Ahmad is a stocky young man with a shaved head and goatee. He was studying business management at the University of Baghdad when the Iraq War began. When I arrive at his apartment in Amman, he is sitting in his living room on a gold brocade couch. He had been watching satellite TV, and a Playstation 2 sits on the rug in front of it. Photos of his family rest on top on the TV, including one of his father as a young man carrying a child on his shoulders.
Ahmad doesn’t want to give his last name out of fear. His family left the Al-Jami’a university neighborhood in Baghdad after receiving death threats shortly after the American tanks rolled into Iraq’s capital. “On Thursday, when the American troops got into Baghdad, some people welcomed them,” Ahmad says. “Not all people were happy under Saddam’s regime.” Many people thought the Americans would improve the economy and rebuild institutions, “but none of that happened,” he adds.

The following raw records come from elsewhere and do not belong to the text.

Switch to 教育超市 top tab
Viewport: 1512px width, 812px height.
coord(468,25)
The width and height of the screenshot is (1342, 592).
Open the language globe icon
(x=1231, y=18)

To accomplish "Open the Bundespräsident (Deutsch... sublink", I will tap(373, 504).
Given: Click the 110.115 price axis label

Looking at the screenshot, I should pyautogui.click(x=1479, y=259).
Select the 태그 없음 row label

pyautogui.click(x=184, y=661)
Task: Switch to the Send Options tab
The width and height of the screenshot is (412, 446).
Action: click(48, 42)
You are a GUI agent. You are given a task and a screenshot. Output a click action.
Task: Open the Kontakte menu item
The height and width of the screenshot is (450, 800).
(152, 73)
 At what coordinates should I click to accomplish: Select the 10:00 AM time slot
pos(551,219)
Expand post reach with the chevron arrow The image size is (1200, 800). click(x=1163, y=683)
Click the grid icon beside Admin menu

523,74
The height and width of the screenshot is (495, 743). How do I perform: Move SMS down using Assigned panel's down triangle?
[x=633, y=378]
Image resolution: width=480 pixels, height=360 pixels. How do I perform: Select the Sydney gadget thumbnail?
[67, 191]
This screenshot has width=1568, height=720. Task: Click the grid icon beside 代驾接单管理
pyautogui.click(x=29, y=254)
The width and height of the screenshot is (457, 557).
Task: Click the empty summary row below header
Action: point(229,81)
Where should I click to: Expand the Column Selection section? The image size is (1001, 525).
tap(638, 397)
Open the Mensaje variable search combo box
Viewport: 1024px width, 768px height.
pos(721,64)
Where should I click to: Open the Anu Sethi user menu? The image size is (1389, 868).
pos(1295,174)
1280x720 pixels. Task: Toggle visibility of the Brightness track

In 2004, Ahmad decided to go back to Baghdad to finish his studies. On his way, gangs attacked him, he says, pointing to injuries to his shoulder and head. When he arrived in Baghdad, he went to the hospital and received only a bit of treatment, he says. All the hospitals in Baghdad “are full of wounded people and dead people,” he notes. “There were higher priorities.”
He lived with some relatives until he finished school at the end of the year. He wanted to pick up his certificate, but his friends told him that some people had come to the university and asked about him. So he got a car and came back to Amman.
Ahmad’s father wasn’t so lucky. Before the war, he worked in the foreign ministry. In 2005, he went back to Iraq to see if he could sell one of his three houses. Some people contacted him there and said they were interested in buying the house. But it was a trap, Ahmad says. A gang called his family and said we are the ones who kidnapped your father and we want $100,000 in ransom.
“After negotiations, because we did not have that amount, they went down to $50,000,” Ahmad says. His family mortgaged the apartment they owned in Amman, and his mom sold her gold jewelry. They also took money from people they knew to raise the ransom.